▶ [MATERIAL FOR THIS EXERCISE]:

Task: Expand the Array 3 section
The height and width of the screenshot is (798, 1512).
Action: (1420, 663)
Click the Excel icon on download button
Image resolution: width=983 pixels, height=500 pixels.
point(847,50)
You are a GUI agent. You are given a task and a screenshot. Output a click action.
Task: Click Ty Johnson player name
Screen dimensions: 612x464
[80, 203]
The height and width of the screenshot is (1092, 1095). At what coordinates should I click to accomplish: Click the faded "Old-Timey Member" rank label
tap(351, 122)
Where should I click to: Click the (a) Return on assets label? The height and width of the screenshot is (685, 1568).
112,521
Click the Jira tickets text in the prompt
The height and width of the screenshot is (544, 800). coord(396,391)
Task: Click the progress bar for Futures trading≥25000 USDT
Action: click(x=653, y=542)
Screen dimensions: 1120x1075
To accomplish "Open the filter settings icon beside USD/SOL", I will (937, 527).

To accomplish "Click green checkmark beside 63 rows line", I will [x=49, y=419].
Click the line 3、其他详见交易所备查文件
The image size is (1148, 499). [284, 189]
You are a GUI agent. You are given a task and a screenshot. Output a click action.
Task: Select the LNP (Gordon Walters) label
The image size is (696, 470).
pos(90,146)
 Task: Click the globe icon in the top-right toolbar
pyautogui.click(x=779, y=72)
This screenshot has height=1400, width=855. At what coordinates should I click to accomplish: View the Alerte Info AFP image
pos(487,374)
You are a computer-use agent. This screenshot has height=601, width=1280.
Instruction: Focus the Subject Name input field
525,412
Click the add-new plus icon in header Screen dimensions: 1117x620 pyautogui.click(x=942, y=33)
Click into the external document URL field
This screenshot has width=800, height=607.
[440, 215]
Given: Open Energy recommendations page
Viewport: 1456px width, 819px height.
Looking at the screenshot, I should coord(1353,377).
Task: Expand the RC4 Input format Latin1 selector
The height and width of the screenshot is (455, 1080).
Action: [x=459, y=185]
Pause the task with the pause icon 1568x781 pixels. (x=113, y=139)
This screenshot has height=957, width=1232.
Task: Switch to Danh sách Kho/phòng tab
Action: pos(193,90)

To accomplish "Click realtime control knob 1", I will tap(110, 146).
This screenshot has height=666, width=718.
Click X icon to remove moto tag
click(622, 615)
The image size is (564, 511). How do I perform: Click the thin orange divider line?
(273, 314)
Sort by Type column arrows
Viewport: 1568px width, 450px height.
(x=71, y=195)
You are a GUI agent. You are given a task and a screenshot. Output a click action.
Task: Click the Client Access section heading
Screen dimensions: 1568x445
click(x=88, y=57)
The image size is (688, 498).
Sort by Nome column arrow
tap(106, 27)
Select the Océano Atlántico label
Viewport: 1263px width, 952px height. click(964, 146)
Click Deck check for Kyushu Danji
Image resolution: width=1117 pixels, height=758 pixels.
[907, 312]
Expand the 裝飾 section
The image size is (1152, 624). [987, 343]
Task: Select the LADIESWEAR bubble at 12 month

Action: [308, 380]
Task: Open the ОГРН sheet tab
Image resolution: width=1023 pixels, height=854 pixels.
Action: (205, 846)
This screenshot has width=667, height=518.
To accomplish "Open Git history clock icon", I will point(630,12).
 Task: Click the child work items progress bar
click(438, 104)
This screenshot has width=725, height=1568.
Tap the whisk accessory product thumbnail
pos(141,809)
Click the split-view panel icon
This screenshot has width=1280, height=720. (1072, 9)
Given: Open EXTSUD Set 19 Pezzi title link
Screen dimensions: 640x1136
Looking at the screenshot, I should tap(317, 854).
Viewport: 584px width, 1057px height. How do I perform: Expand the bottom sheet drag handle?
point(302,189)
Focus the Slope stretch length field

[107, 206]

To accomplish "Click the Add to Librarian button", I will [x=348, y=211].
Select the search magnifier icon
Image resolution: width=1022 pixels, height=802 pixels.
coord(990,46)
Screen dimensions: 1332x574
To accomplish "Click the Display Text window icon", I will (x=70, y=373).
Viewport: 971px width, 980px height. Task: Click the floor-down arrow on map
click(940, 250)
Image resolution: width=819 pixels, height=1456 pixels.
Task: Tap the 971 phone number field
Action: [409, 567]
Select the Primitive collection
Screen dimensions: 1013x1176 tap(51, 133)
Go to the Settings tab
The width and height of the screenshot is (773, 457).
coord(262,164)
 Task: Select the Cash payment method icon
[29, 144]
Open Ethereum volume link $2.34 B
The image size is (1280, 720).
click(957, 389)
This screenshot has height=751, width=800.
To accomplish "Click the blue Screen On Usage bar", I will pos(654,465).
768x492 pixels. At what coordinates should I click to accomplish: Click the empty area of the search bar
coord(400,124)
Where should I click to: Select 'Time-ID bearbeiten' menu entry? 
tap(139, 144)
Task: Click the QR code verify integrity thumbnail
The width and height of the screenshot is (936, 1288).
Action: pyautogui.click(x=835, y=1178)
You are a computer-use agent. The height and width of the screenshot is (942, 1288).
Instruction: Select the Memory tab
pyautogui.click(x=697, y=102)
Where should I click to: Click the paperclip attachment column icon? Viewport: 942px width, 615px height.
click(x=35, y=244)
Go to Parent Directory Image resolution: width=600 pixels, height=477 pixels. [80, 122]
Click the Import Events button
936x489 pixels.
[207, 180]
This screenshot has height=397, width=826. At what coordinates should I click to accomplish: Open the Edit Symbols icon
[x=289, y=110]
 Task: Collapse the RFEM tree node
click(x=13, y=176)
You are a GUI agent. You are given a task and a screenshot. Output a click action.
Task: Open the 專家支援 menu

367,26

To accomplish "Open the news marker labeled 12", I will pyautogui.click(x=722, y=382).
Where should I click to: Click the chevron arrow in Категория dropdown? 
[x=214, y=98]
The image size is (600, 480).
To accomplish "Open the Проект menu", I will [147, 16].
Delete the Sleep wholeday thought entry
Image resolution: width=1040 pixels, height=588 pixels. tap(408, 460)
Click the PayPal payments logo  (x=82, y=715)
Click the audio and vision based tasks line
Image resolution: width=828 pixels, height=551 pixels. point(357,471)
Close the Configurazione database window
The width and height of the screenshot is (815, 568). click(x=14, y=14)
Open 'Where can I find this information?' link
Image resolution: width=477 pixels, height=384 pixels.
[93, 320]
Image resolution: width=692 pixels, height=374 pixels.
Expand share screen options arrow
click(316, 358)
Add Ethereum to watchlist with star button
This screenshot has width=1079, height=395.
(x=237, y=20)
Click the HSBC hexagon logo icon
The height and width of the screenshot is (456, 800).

▶ [WHAT TO DO]:
Repeat each entry above, matching every line exactly.

▶ [YOUR SOLUTION]:
Task: Expand the Array 3 section
The height and width of the screenshot is (798, 1512).
Action: (1420, 663)
Click the Excel icon on download button
Image resolution: width=983 pixels, height=500 pixels.
point(847,50)
You are a GUI agent. You are given a task and a screenshot. Output a click action.
Task: Click Ty Johnson player name
Screen dimensions: 612x464
[80, 203]
The height and width of the screenshot is (1092, 1095). At what coordinates should I click to accomplish: Click the faded "Old-Timey Member" rank label
tap(351, 122)
Where should I click to: Click the (a) Return on assets label? The height and width of the screenshot is (685, 1568).
112,521
Click the Jira tickets text in the prompt
The height and width of the screenshot is (544, 800). coord(396,391)
Task: Click the progress bar for Futures trading≥25000 USDT
Action: click(x=653, y=542)
Screen dimensions: 1120x1075
To accomplish "Open the filter settings icon beside USD/SOL", I will (937, 527).

To accomplish "Click green checkmark beside 63 rows line", I will [x=49, y=419].
Click the line 3、其他详见交易所备查文件
The image size is (1148, 499). [284, 189]
You are a GUI agent. You are given a task and a screenshot. Output a click action.
Task: Select the LNP (Gordon Walters) label
The image size is (696, 470).
pos(90,146)
 Task: Click the globe icon in the top-right toolbar
pyautogui.click(x=779, y=72)
This screenshot has height=1400, width=855. At what coordinates should I click to accomplish: View the Alerte Info AFP image
pos(487,374)
You are a computer-use agent. This screenshot has height=601, width=1280.
Instruction: Focus the Subject Name input field
525,412
Click the add-new plus icon in header Screen dimensions: 1117x620 pyautogui.click(x=942, y=33)
Click into the external document URL field
This screenshot has width=800, height=607.
[440, 215]
Given: Open Energy recommendations page
Viewport: 1456px width, 819px height.
Looking at the screenshot, I should coord(1353,377).
Task: Expand the RC4 Input format Latin1 selector
The height and width of the screenshot is (455, 1080).
Action: [x=459, y=185]
Pause the task with the pause icon 1568x781 pixels. (x=113, y=139)
This screenshot has height=957, width=1232.
Task: Switch to Danh sách Kho/phòng tab
Action: pos(193,90)

To accomplish "Click realtime control knob 1", I will tap(110, 146).
This screenshot has height=666, width=718.
Click X icon to remove moto tag
click(622, 615)
The image size is (564, 511). How do I perform: Click the thin orange divider line?
(273, 314)
Sort by Type column arrows
Viewport: 1568px width, 450px height.
(x=71, y=195)
You are a GUI agent. You are given a task and a screenshot. Output a click action.
Task: Click the Client Access section heading
Screen dimensions: 1568x445
click(x=88, y=57)
The image size is (688, 498).
Sort by Nome column arrow
tap(106, 27)
Select the Océano Atlántico label
Viewport: 1263px width, 952px height. click(964, 146)
Click Deck check for Kyushu Danji
Image resolution: width=1117 pixels, height=758 pixels.
[907, 312]
Expand the 裝飾 section
The image size is (1152, 624). [987, 343]
Task: Select the LADIESWEAR bubble at 12 month

Action: [308, 380]
Task: Open the ОГРН sheet tab
Image resolution: width=1023 pixels, height=854 pixels.
Action: (205, 846)
This screenshot has width=667, height=518.
To accomplish "Open Git history clock icon", I will point(630,12).
 Task: Click the child work items progress bar
click(438, 104)
This screenshot has width=725, height=1568.
Tap the whisk accessory product thumbnail
pos(141,809)
Click the split-view panel icon
This screenshot has width=1280, height=720. (1072, 9)
Given: Open EXTSUD Set 19 Pezzi title link
Screen dimensions: 640x1136
Looking at the screenshot, I should tap(317, 854).
Viewport: 584px width, 1057px height. How do I perform: Expand the bottom sheet drag handle?
point(302,189)
Focus the Slope stretch length field

[107, 206]

To accomplish "Click the Add to Librarian button", I will [x=348, y=211].
Select the search magnifier icon
Image resolution: width=1022 pixels, height=802 pixels.
coord(990,46)
Screen dimensions: 1332x574
To accomplish "Click the Display Text window icon", I will (x=70, y=373).
Viewport: 971px width, 980px height. Task: Click the floor-down arrow on map
click(940, 250)
Image resolution: width=819 pixels, height=1456 pixels.
Task: Tap the 971 phone number field
Action: [409, 567]
Select the Primitive collection
Screen dimensions: 1013x1176 tap(51, 133)
Go to the Settings tab
The width and height of the screenshot is (773, 457).
coord(262,164)
 Task: Select the Cash payment method icon
[29, 144]
Open Ethereum volume link $2.34 B
The image size is (1280, 720).
click(957, 389)
This screenshot has height=751, width=800.
To accomplish "Click the blue Screen On Usage bar", I will pos(654,465).
768x492 pixels. At what coordinates should I click to accomplish: Click the empty area of the search bar
coord(400,124)
Where should I click to: Select 'Time-ID bearbeiten' menu entry? 
tap(139, 144)
Task: Click the QR code verify integrity thumbnail
The width and height of the screenshot is (936, 1288).
Action: pyautogui.click(x=835, y=1178)
You are a computer-use agent. The height and width of the screenshot is (942, 1288).
Instruction: Select the Memory tab
pyautogui.click(x=697, y=102)
Where should I click to: Click the paperclip attachment column icon? Viewport: 942px width, 615px height.
click(x=35, y=244)
Go to Parent Directory Image resolution: width=600 pixels, height=477 pixels. [80, 122]
Click the Import Events button
936x489 pixels.
[207, 180]
This screenshot has height=397, width=826. At what coordinates should I click to accomplish: Open the Edit Symbols icon
[x=289, y=110]
 Task: Collapse the RFEM tree node
click(x=13, y=176)
You are a GUI agent. You are given a task and a screenshot. Output a click action.
Task: Open the 專家支援 menu

367,26

To accomplish "Open the news marker labeled 12", I will pyautogui.click(x=722, y=382).
Where should I click to: Click the chevron arrow in Категория dropdown? 
[x=214, y=98]
The image size is (600, 480).
To accomplish "Open the Проект menu", I will [147, 16].
Delete the Sleep wholeday thought entry
Image resolution: width=1040 pixels, height=588 pixels. tap(408, 460)
Click the PayPal payments logo  (x=82, y=715)
Click the audio and vision based tasks line
Image resolution: width=828 pixels, height=551 pixels. point(357,471)
Close the Configurazione database window
The width and height of the screenshot is (815, 568). click(x=14, y=14)
Open 'Where can I find this information?' link
Image resolution: width=477 pixels, height=384 pixels.
[93, 320]
Image resolution: width=692 pixels, height=374 pixels.
Expand share screen options arrow
click(316, 358)
Add Ethereum to watchlist with star button
This screenshot has width=1079, height=395.
(x=237, y=20)
Click the HSBC hexagon logo icon
The height and width of the screenshot is (456, 800).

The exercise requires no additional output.